Coltivare un campo e raccoglierne i frutti richiede molto tempo:ciò costrinse gli agricoltori a fermarsi nello stesso luogo per anni creando i primi villaggi.Tuttavia il nomadismo continuò ad essere praticato dagli stessi agricoltori,che quando la terra non rendeva più si trasferivano altrove e dai pastori che si spostavano stagionalmente alla ricerca di nuovi pascoli per le loro mandrie.

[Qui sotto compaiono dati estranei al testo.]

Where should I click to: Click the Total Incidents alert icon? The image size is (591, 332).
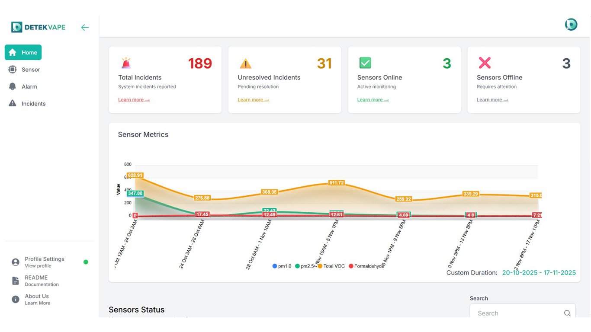[x=126, y=63]
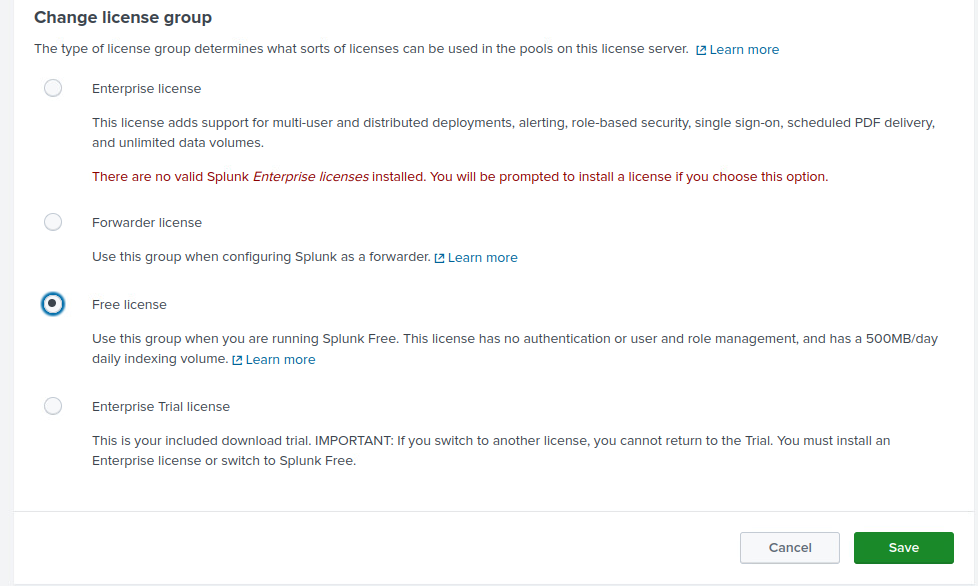Image resolution: width=978 pixels, height=586 pixels.
Task: Click the "Free license" option label
Action: pos(129,305)
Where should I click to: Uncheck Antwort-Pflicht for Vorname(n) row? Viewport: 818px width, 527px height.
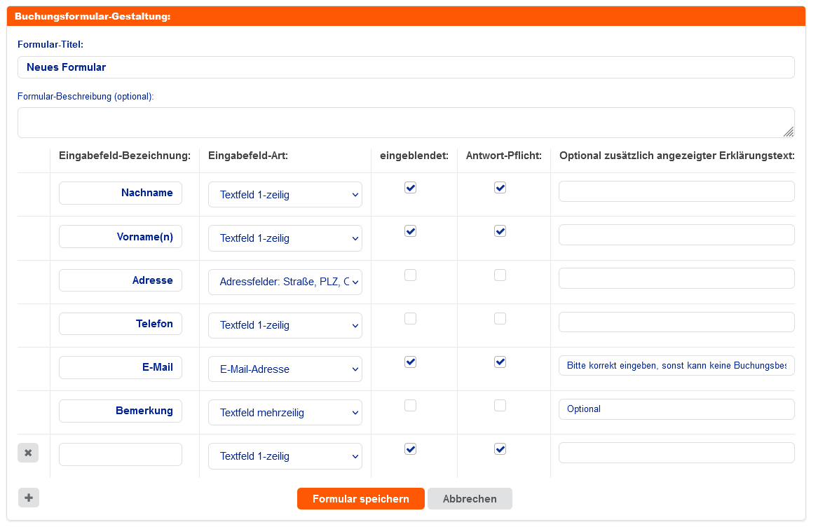tap(500, 231)
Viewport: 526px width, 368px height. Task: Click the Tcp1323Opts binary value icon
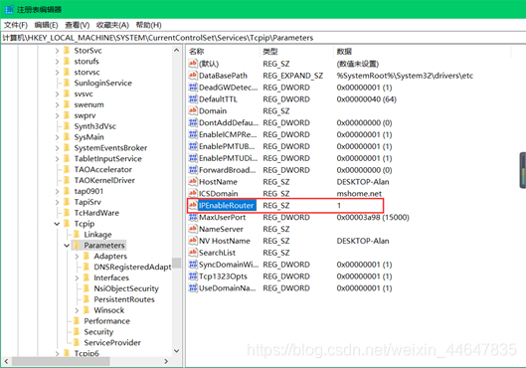point(193,276)
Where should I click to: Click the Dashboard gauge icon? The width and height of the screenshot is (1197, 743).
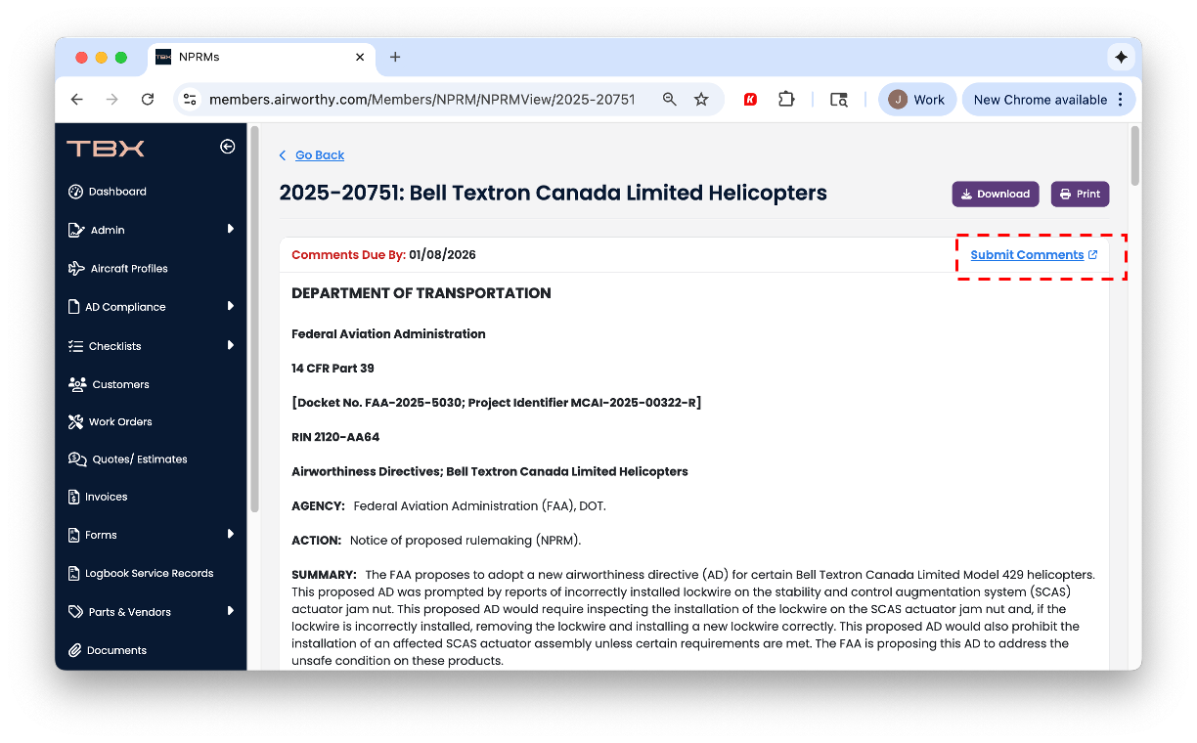point(75,192)
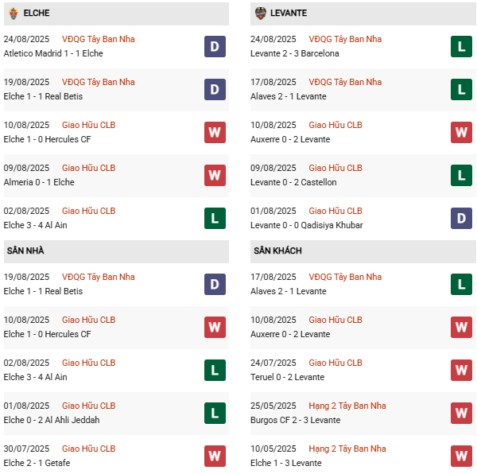Select the W badge for Burgos CF match

pos(461,413)
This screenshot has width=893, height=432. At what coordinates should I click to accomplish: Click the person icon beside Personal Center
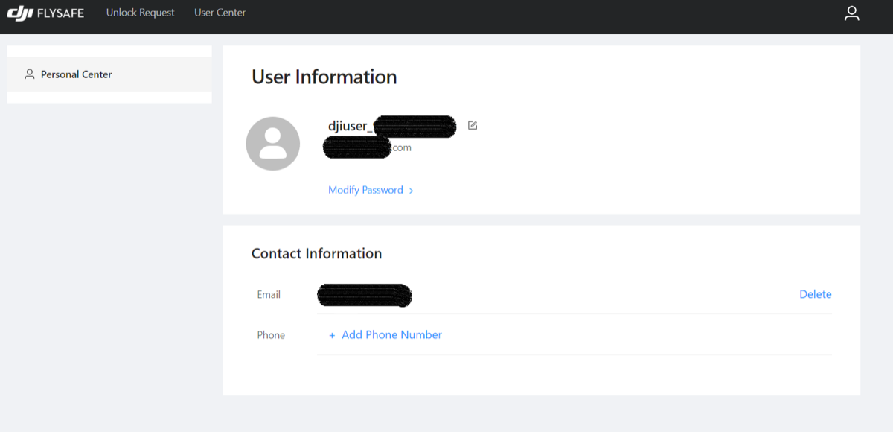[x=30, y=74]
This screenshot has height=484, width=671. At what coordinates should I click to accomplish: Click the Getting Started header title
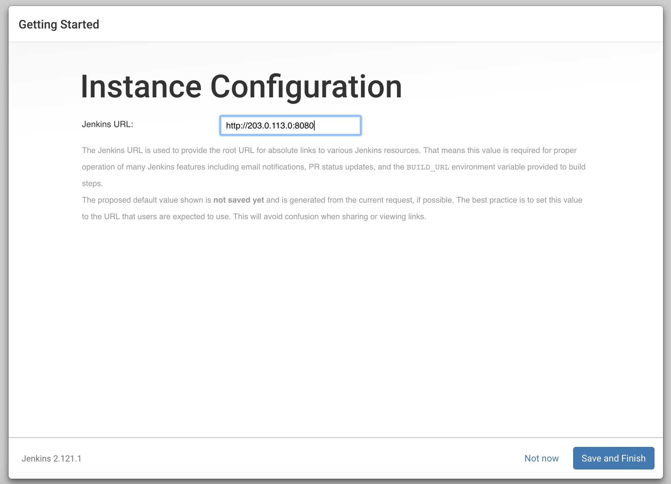59,24
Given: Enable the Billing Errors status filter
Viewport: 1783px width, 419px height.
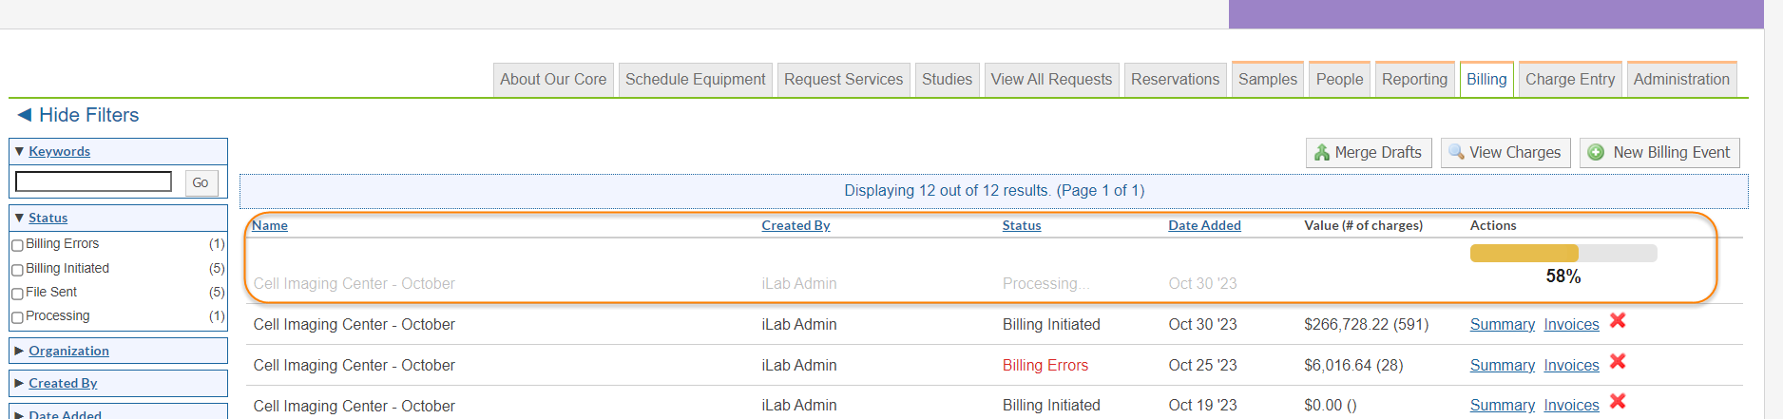Looking at the screenshot, I should pyautogui.click(x=17, y=245).
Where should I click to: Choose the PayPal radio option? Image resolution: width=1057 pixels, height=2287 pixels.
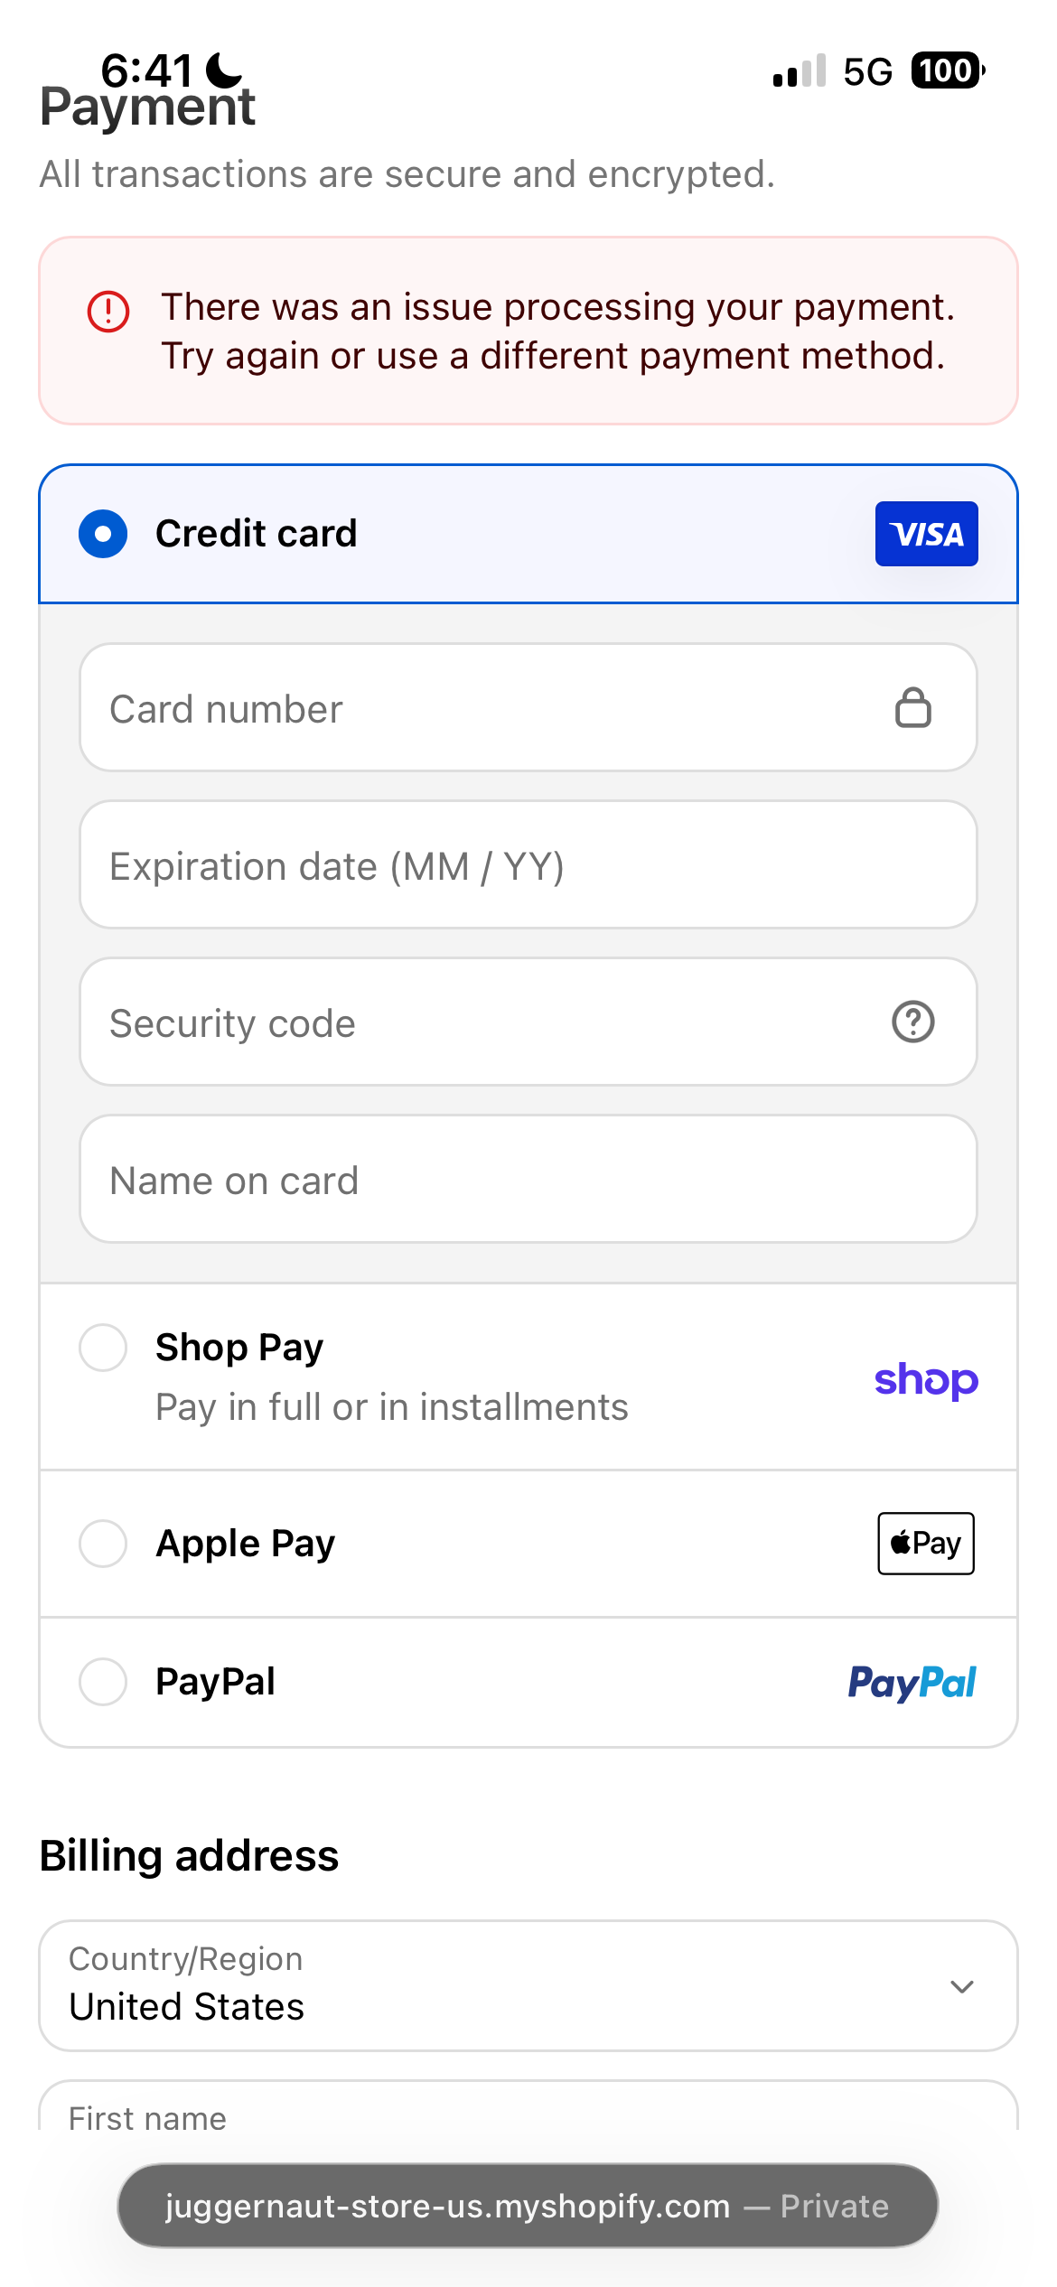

Le prime tracce dell’uso dei metalli risalgono alla fine del V millennio a.C. quando furono ritrovati i resti di oggetti di rame,oro e argento:tutti i metalli reperibili in natura che venivano lavorati a freddo.La vera e propria lavorazione dei metalli,ottenuta con la fusione ad alte temperature e la lavorazione a caldo si sviluppo’ molto più tardi.Il primo metallo scoperto fu il rame che,se riscaldato a una modesta temperatura,fondeva fino a diventare liquido;può così essere versato in uno stampo e assumere qualsiasi forma.In questo modo furono prodotti oggetti di uso quotidiano e armi.
Con la lavorazione del rame nacque una nuova categoria di artigiani:fabbri.
Una grande svolta avvenne verso il 3.500 a.C.,quando si scoprì che con la tecnica della fusione era possibile mescolare rame e stagno.Nacque così lega metallica,il bronzo.
Un altra importantissima scoperta fu quella della ceramica(argilla mescolata all’acqua)che sostituì completamente i recipienti di pietra,pelle o legno.
La ceramica veniva utilizzata per usi diversi,vasellame e recipienti impermeabili e resistenti al calore.
Con questa scoperta nacque una nuova forma di artigiano:il vasaio.
Gli uomini del paleolitico si organizzavano in piccoli gruppi,più tardi nacquero i clan,gruppi di persone formati da 4 o 5 famiglie che si consideravano discendenti di un unico antenato e si tramandavano miti e leggende sempre oralmente.
Una figura importantissima fu quella della donna infatti all’interno di questi clan vi era un regime matriarcale però in seguito l’uomo impose la sua supremazia fisica e la comunità si organizzò su base patriarcale.
L’aumento della popolazione ha provocato lo sviluppo dei villaggi nei quali vi era una divisione del lavoro e si formarono classi sociali.
Cominciò a formarsi il concetto di proprietà privata e sorsero i primi conflitti per il possesso della terra.